Don't worry - the conversation in the anecdote does not reflect the true position in the major common law countries at least. The public shareholder model is not doomed or flawed on this account.

If an acquirer wants to acquire shares in a public company (or any company actually) it makes the offer to the shareholders and they are the ones who decide to accept or not. The proposed transaction is between the acquirer (who wants to buy the shares) and the current owner of those shares (the shareholder). The Board manages the company but is not itself an entity (it's a group of people) and cannot therefore own shares (tho individual directors can and usually do).

The Board can make a recommendation to its shareholders about whether it thinks the offer is fair or not (based on their usually greater knowledge of the company and its worth), but it is the shareholder who decides whether to accept.

The underlying suggestion that a Board or CEO is essentially forced to do something bad for the company because of some underlying obligation to make shareholders money etc etc is false. Directors owe fiduciary duties, but they are proscriptive, not prescriptive in this way. One of the most commonly repeated falsehoods is that the Board is under some duty to maximise profits etc - that is proved wrong not least by the existence of non-profits...
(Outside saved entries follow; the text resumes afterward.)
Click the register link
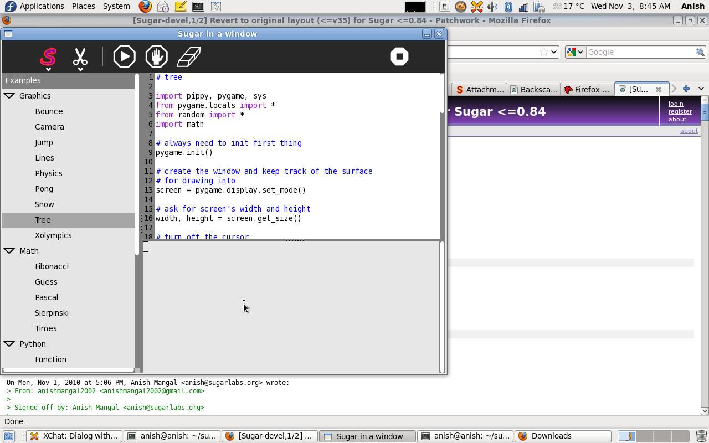The width and height of the screenshot is (709, 443). 680,111
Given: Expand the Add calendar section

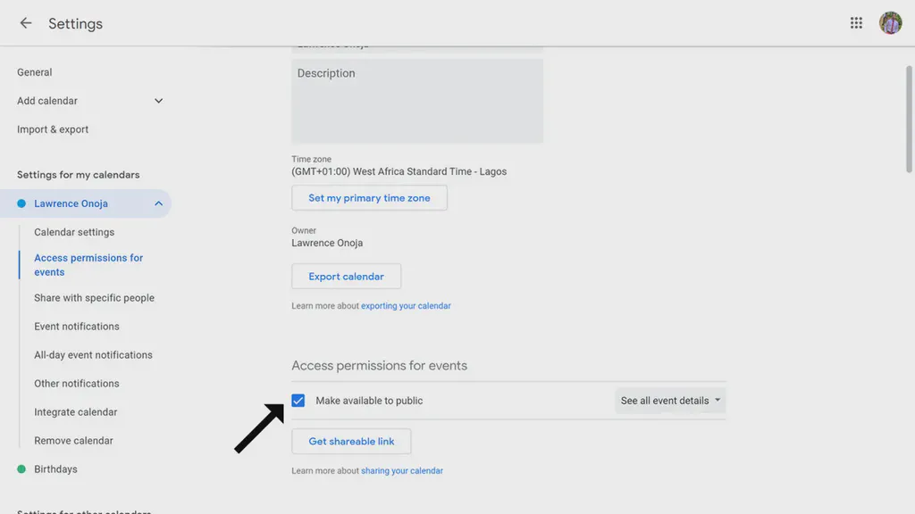Looking at the screenshot, I should coord(158,101).
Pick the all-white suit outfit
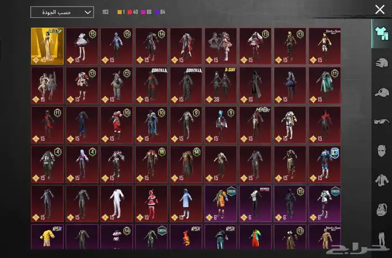This screenshot has height=258, width=392. [117, 203]
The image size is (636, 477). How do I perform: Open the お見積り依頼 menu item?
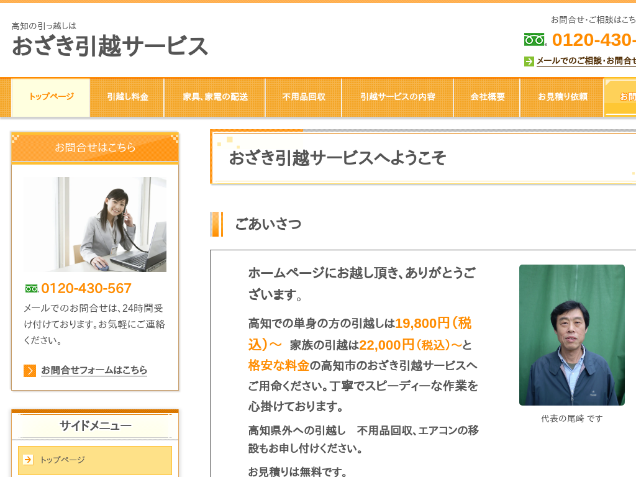click(562, 97)
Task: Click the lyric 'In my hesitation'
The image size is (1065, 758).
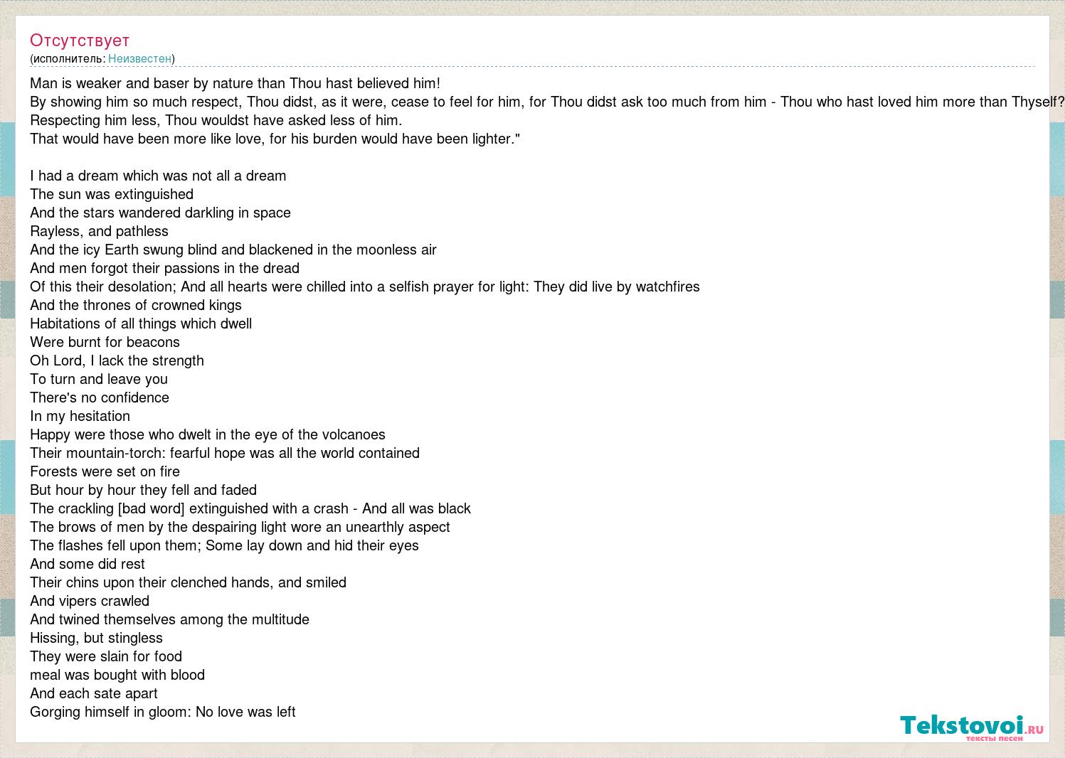Action: 80,416
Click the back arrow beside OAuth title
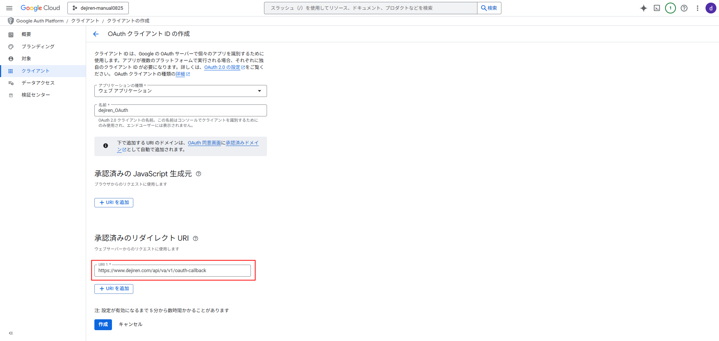Image resolution: width=719 pixels, height=341 pixels. [96, 34]
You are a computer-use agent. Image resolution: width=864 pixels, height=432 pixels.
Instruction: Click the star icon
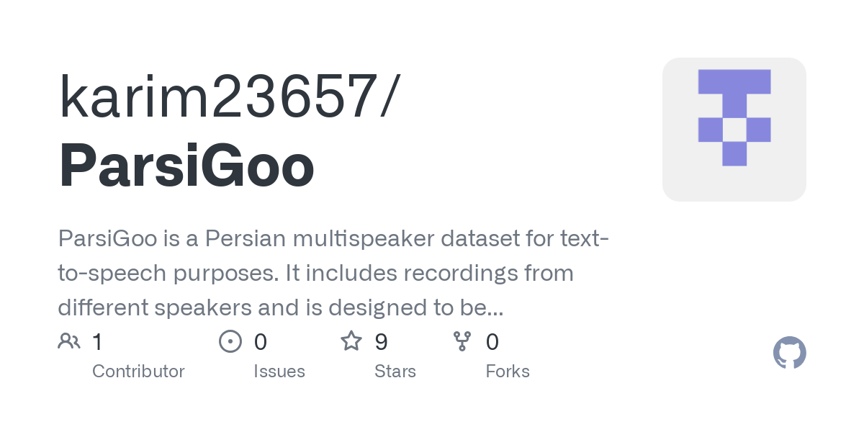pyautogui.click(x=351, y=341)
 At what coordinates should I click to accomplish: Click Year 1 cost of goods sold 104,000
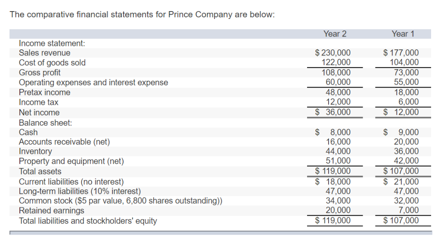(x=404, y=62)
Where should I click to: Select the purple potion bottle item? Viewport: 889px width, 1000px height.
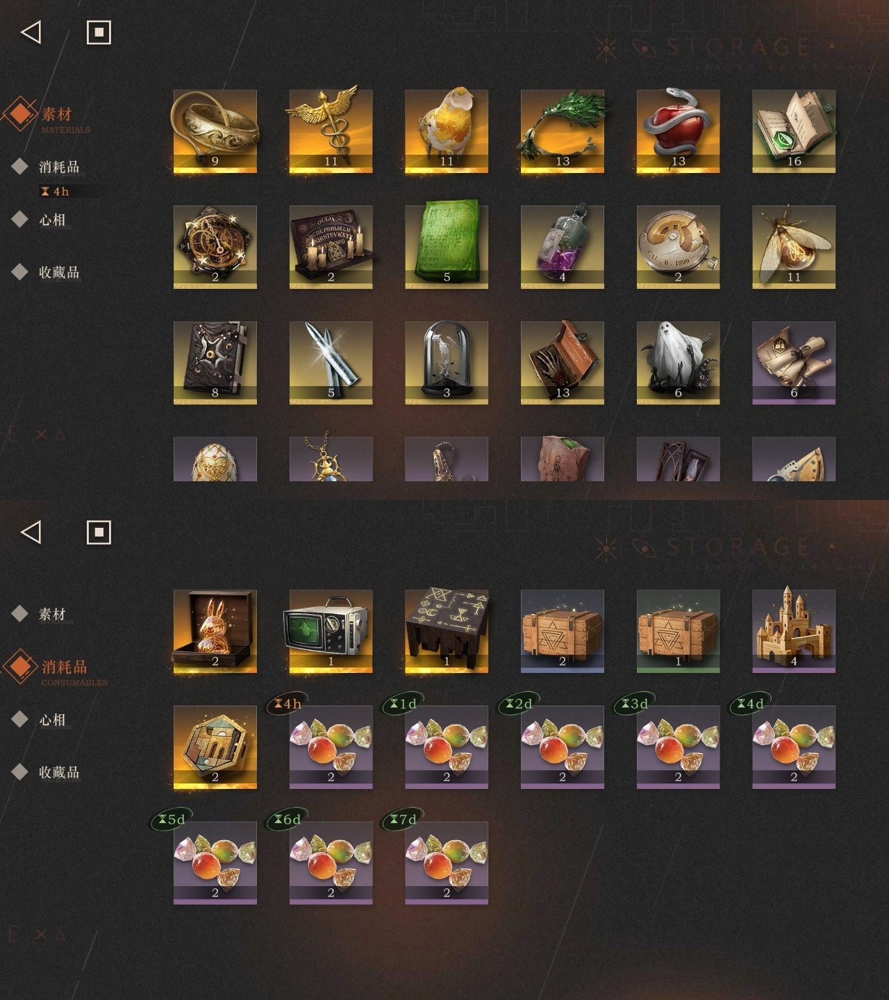[563, 247]
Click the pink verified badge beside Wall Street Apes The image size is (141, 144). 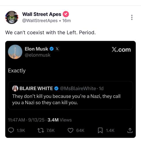tap(66, 14)
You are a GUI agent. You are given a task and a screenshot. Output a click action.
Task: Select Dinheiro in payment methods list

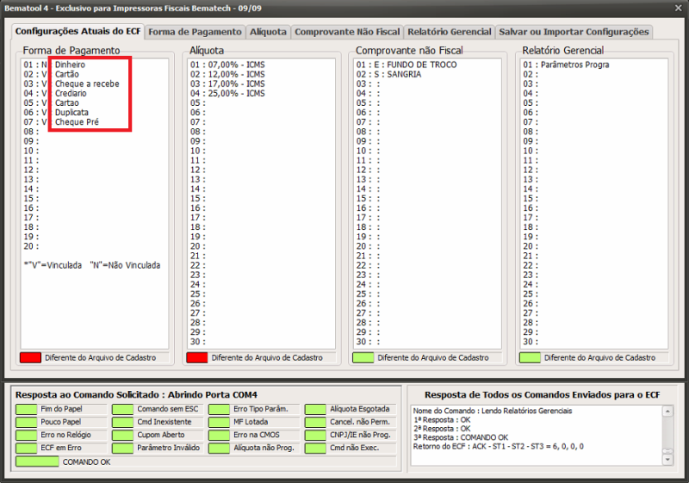coord(71,65)
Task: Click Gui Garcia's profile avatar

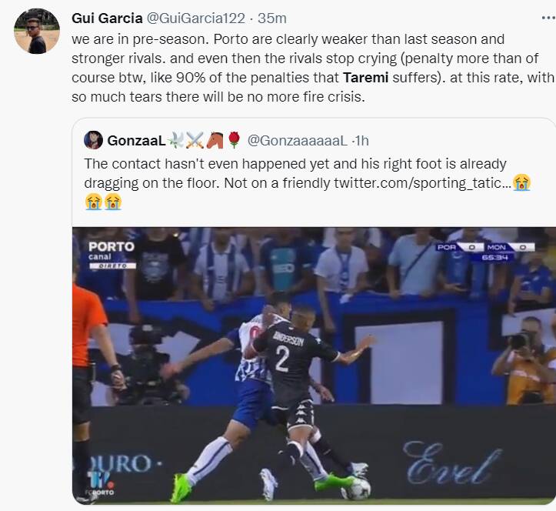Action: click(x=36, y=32)
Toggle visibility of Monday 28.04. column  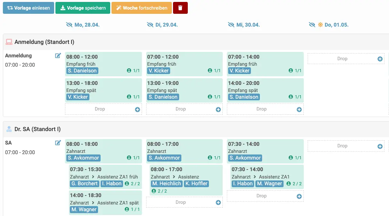pyautogui.click(x=69, y=25)
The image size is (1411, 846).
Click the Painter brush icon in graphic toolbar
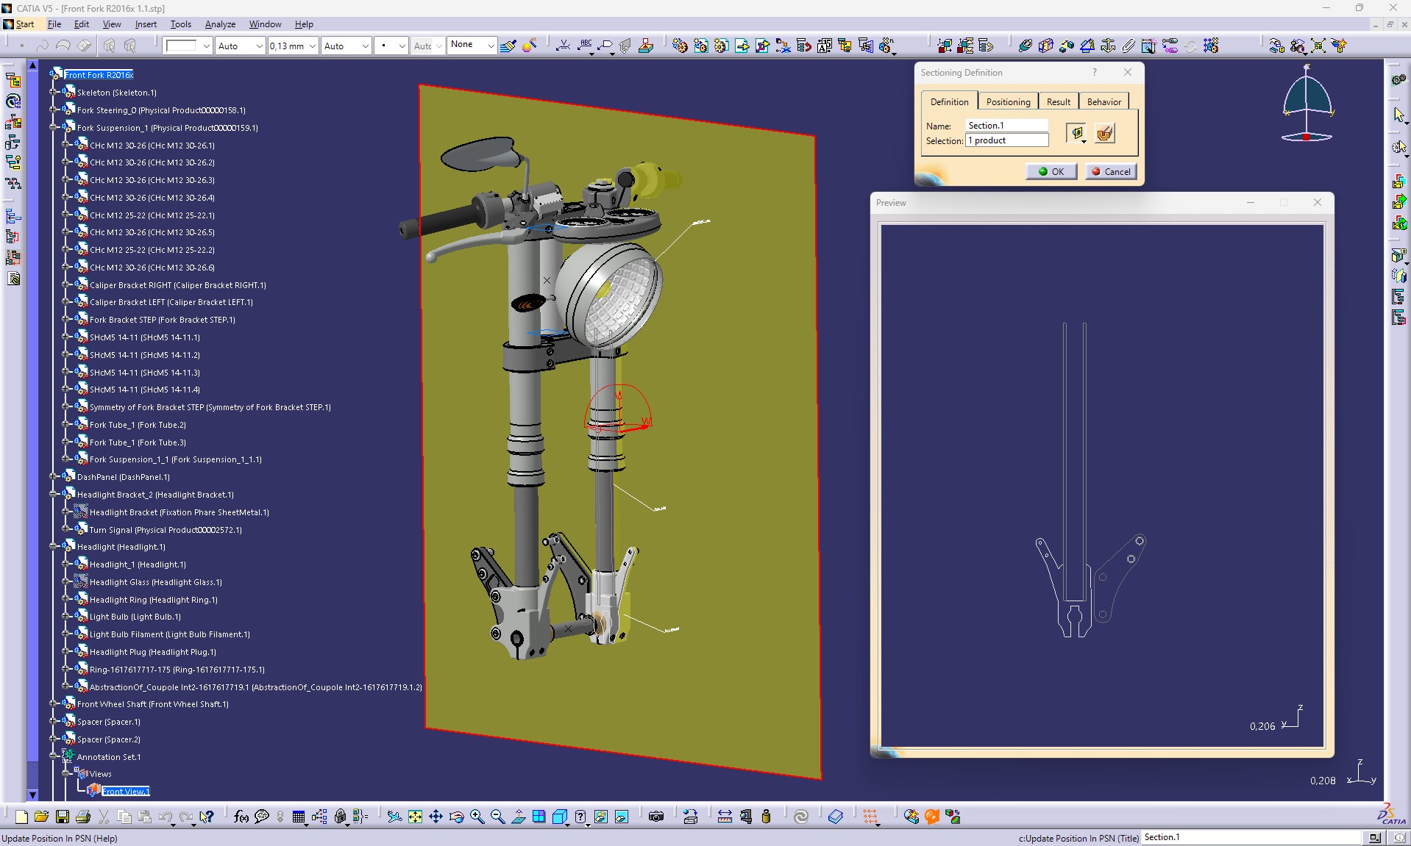[x=508, y=46]
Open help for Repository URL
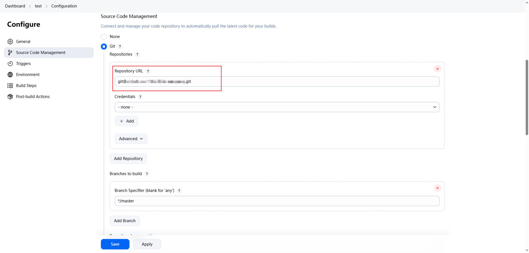This screenshot has height=253, width=529. [148, 71]
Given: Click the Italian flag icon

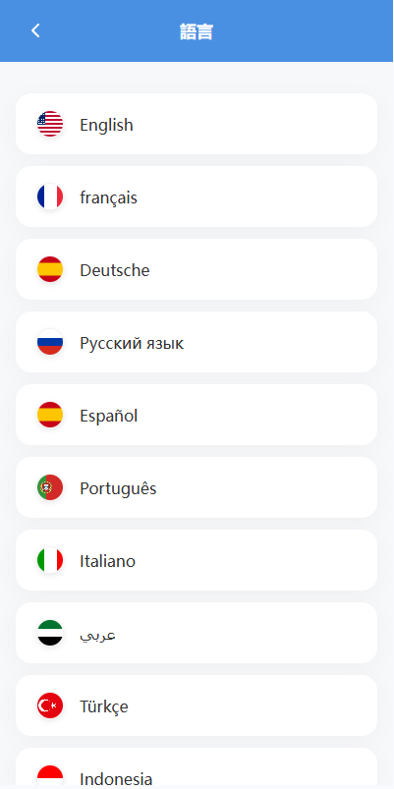Looking at the screenshot, I should [50, 560].
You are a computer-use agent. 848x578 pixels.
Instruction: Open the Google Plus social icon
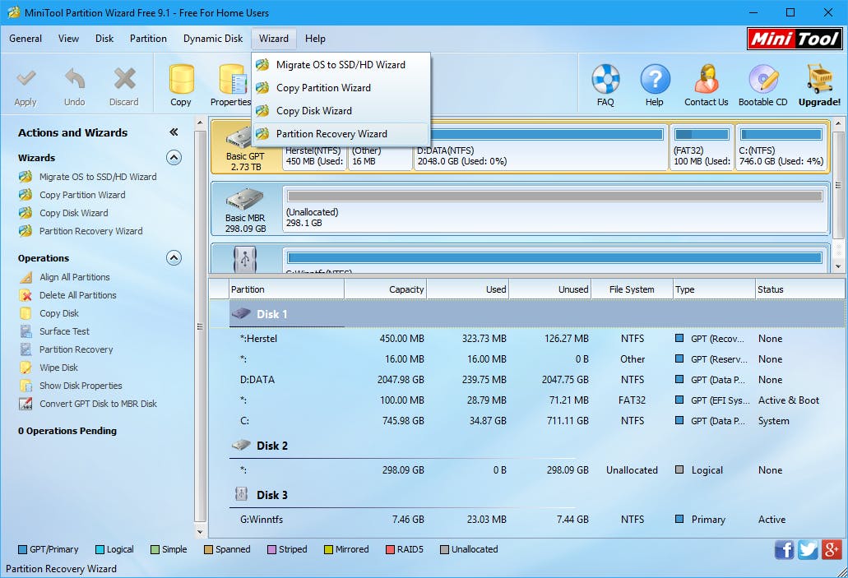pos(831,550)
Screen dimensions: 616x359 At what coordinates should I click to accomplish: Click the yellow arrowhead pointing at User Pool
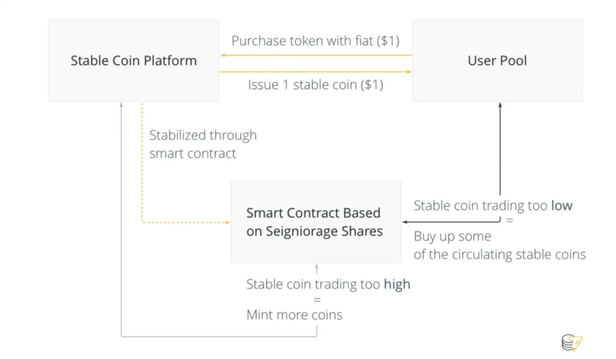coord(409,72)
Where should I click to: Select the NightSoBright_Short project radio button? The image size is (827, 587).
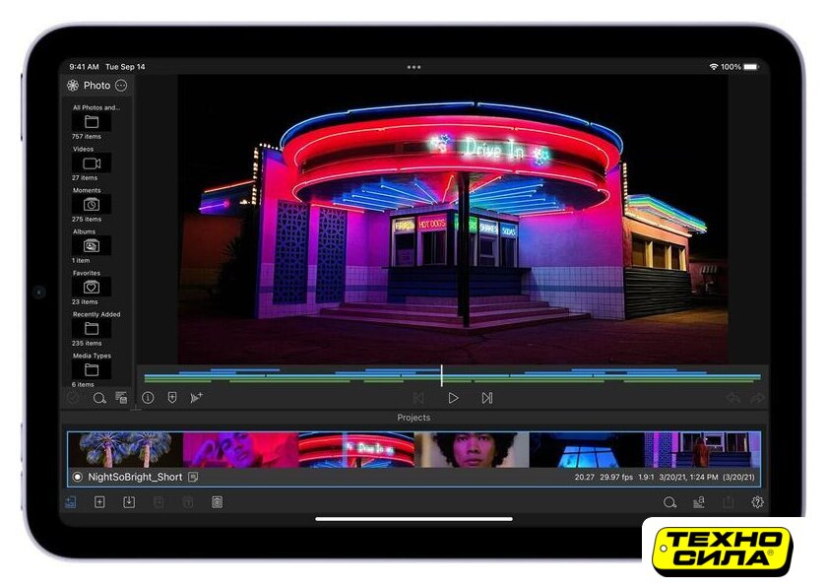(78, 477)
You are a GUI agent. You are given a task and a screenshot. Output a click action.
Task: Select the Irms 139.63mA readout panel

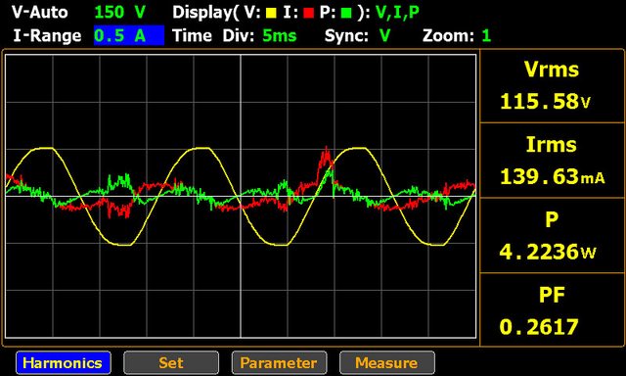click(x=552, y=161)
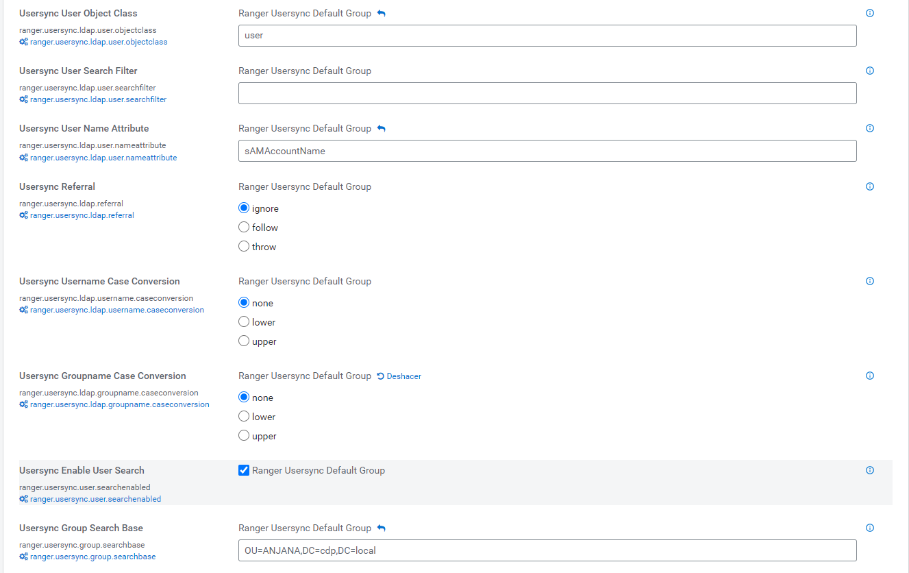Open ranger.usersync.ldap.user.objectclass link
The width and height of the screenshot is (909, 573).
click(98, 42)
The closest analogy is someone owns and investment property being managed by a real estate agent. A buyer approaches and says "I will pay you $x for the land". The agent can say "Hey I rent this out all the time, it can earn $z over t years, so I think it's worth $x + y, or $x - y" but it's up to the owner to say yes or no.

The above ignores eg competition law issues (laws that prevent an acquirer buying companies where there is likely to be a substantial lessening of competition), potential conflicts for share-owning directors, and the myriad statutory considerations etc but is the basic underlying position.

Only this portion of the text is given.